Но когда Дуглас, широко подмигнув южанам в Конгрессе, предложил им проголосовать за народный суверенитет как средство отмены гарантий свободы к северу от 36°30′, он окончательно дискредитировал свою собственную доктрину в глазах всех потенциальных сторонников борьбы с рабством. Их отвращение к его уловке укрепило позиции боевиков в рядах антирабовладельцев – таких, как Самнер и Чейз. Антирабовладельцы больше никогда не доверяли Дугласу, даже когда он впоследствии сражался за свободу в Канзасе. Ни одно событие этого периода – даже решение по делу Дреда Скотта – не стимулировало антирабовладельческие элементы к таким шагам, как попытка аннулировать Закон о беглых рабах с помощью неблагоприятного законодательства штатов и одобрение применения насилия со стороны Джона Брауна. Таким образом, Акт Канзаса-Небраски далеко перекрыл умеренные способы действий, которые могли бы использовать антирабовладельческие силы, и лишил Дугласа того реального влияния, которое до 1854 года он ещё мог оказывать на формирование антирабовладельческой политики.

Эти последствия были очевидны только в перспективе времени, но быстро стало ясно, что Канзас-Небраска разрушила господство демократической партии в свободных штатах, а также нарушила баланс биссектрис внутри Демократической партии. При любом анализе динамики юнионизма важно понимать, что со времен Эндрю Джексона демократы были доминирующей партией как на Севере, так и на Юге. Сила каждого географического крыла в своём регионе давала ему право голоса в делах партии и делала его ценным союзником для другого крыла. Короче говоря, Демократическая партия была мощной силой национализма, потому что ни одно из её секционных крыльев не было настолько слабым, чтобы подчиняться другому, в то время как каждое из них было достаточно сильным, чтобы оказывать сдерживающее влияние на другое. Так, Джексон в 1828 и 1832 годах, Ван Бюрен в 1836 году, Полк в 1844 году и Пирс в 1852 году получили большинство голосов как в рабовладельческих, так и в свободных штатах. В Конгрессе два географических крыла партии были довольно равномерно сбалансированы.

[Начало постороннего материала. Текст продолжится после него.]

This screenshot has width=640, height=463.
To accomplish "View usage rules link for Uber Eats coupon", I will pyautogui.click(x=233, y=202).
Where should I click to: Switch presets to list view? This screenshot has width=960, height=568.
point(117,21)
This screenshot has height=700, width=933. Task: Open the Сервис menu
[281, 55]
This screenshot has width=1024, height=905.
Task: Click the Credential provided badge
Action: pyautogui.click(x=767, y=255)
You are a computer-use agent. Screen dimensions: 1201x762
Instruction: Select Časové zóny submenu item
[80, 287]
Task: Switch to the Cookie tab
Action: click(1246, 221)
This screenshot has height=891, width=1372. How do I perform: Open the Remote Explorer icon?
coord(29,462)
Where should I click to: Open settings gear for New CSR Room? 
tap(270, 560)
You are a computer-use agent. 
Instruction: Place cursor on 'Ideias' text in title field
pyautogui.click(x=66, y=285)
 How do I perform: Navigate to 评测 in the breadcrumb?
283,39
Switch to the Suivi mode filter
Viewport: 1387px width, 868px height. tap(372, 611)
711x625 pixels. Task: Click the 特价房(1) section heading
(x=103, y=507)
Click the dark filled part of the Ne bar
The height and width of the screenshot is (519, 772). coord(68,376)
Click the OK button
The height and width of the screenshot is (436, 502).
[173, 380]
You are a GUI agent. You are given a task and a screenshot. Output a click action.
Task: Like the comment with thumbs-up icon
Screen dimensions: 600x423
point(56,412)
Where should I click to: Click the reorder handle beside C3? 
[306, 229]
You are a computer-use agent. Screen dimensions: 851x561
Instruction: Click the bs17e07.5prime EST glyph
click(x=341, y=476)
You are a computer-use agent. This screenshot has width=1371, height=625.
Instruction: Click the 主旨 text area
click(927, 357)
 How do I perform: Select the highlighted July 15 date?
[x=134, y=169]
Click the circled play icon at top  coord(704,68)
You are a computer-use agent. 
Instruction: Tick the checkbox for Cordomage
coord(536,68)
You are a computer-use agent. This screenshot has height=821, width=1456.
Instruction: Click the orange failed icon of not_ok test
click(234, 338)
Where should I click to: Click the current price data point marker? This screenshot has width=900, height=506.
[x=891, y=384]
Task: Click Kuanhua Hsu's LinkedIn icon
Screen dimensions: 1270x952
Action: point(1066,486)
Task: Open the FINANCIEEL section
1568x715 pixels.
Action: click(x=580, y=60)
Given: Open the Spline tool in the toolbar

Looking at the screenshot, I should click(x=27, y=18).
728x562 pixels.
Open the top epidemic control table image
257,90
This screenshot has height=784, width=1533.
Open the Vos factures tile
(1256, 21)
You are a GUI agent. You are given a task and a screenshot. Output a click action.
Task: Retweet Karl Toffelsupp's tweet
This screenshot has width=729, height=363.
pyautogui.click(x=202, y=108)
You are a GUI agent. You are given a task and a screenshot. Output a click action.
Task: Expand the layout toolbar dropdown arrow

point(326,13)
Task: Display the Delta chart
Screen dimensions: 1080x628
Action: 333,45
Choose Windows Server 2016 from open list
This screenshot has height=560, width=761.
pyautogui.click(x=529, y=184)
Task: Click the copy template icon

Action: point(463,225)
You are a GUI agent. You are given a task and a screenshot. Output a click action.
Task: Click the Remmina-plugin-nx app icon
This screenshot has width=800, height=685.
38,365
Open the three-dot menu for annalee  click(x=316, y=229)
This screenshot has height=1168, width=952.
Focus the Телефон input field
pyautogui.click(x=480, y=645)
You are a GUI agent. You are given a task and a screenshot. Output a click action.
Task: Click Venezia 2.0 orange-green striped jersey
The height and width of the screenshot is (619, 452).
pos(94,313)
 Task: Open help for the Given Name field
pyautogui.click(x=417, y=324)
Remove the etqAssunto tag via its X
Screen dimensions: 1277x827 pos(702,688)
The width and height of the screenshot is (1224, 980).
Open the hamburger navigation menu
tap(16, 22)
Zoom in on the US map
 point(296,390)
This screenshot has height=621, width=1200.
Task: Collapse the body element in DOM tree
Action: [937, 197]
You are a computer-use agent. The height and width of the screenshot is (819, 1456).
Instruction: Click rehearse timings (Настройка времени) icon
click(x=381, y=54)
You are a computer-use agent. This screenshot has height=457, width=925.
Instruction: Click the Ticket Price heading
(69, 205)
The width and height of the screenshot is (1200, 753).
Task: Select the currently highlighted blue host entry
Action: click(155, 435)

В Палате представителей в 1847–1849 годах было 108 демократов (против 115 вигов), из которых 54 представляли свободные штаты и 54 – рабовладельческие. В первом Конгрессе при администрации Тейлора-Филлмора демократы, насчитывавшие 116 членов, имели большинство в палате; 55 из них были от свободных штатов, 61 – от рабовладельческих. Во втором конгрессе режима Тейлора-Филлмора их общее число возросло до 141 члена, разделившись между свободными и рабовладельческими штатами на 81 и 60 соответственно. В Конгрессе, принявшем закон Канзаса-Небраски, их число достигло нового максимума – 162, причём демократы от свободных штатов преобладали над демократами от рабовладельческих штатов в соотношении 91 к 67.[281]281
  Составлено на основе списков членов, с указанием партийной принадлежности, опубликованных в различных выпусках газет «Глобус Конгресса», «Альманах вигов» и «Альманах трибунов».


[Закрыть]

Но реакция на Канзас-Небраску была ожесточенной, и на выборах в Конгресс в 1854 и 1855 годах северные демократы потерпели сокрушительные поражения. Эти поражения повлекли за собой внезапный подъем новой политической организации, партии «Незнайка», а также распад партии вигов и зарождение Республиканской партии, что потребует обсуждения в одной из последующих глав. Из-за этих сложностей Дуглас всегда в своей лучшей партийной манере утверждал, что именно «Незнайка», а не оппозиция Канзас-Небраска, стала причиной поражения демократов в 1854–1855 годах. Но хотя можно спорить о том, что стало причиной такого результата, нет никаких сомнений в том, что он был масштабным. В то время как демократы сохранили все, кроме четырех, из 67 мест в рабовладельческих штатах, которые они занимали, они смогли сохранить только 25 из 91 места в свободных штатах, которые они завоевали в 1852 году.[282]282
  Только семь из сорока четырех демократов Севера, проголосовавших за Канзас-Небраску, выжили после выборов. Но только пятнадцать из сорока восьми, голосовавших против или не голосовавших, были переизбраны.


[Закрыть]
Эта потеря 66 из 91 места в свободных штатах так и не была восстановлена. Демократическая партия, конечно, выиграла ещё одни президентские выборы в 1856 году и получила контроль над Палатой представителей на тех же выборах. Но в 1856 году Бьюкенен получил лишь пять из шестнадцати свободных штатов, и своим избранием он был обязан в основном поддержке южан. Северные демократы никогда больше не были в два раза многочисленнее южных демократов в Палате представителей до окончания Гражданской войны. Дуглас оставался выдающимся демократом в стране, но его причисляли к фракции меньшинства в его собственной партии. Демократическая партия оставалась двуполой в том смысле, что она была активна в обеих секциях и стремилась проводить политику, которая была бы приемлема для обеих, но равновесие внутри партии не пережило отмены Миссурийского компромисса. Эффект был кумулятивным: восприимчивость Демократической партии к контролю Юга ослабила её на Севере, а её слабость на Севере увеличила её восприимчивость к контролю Юга.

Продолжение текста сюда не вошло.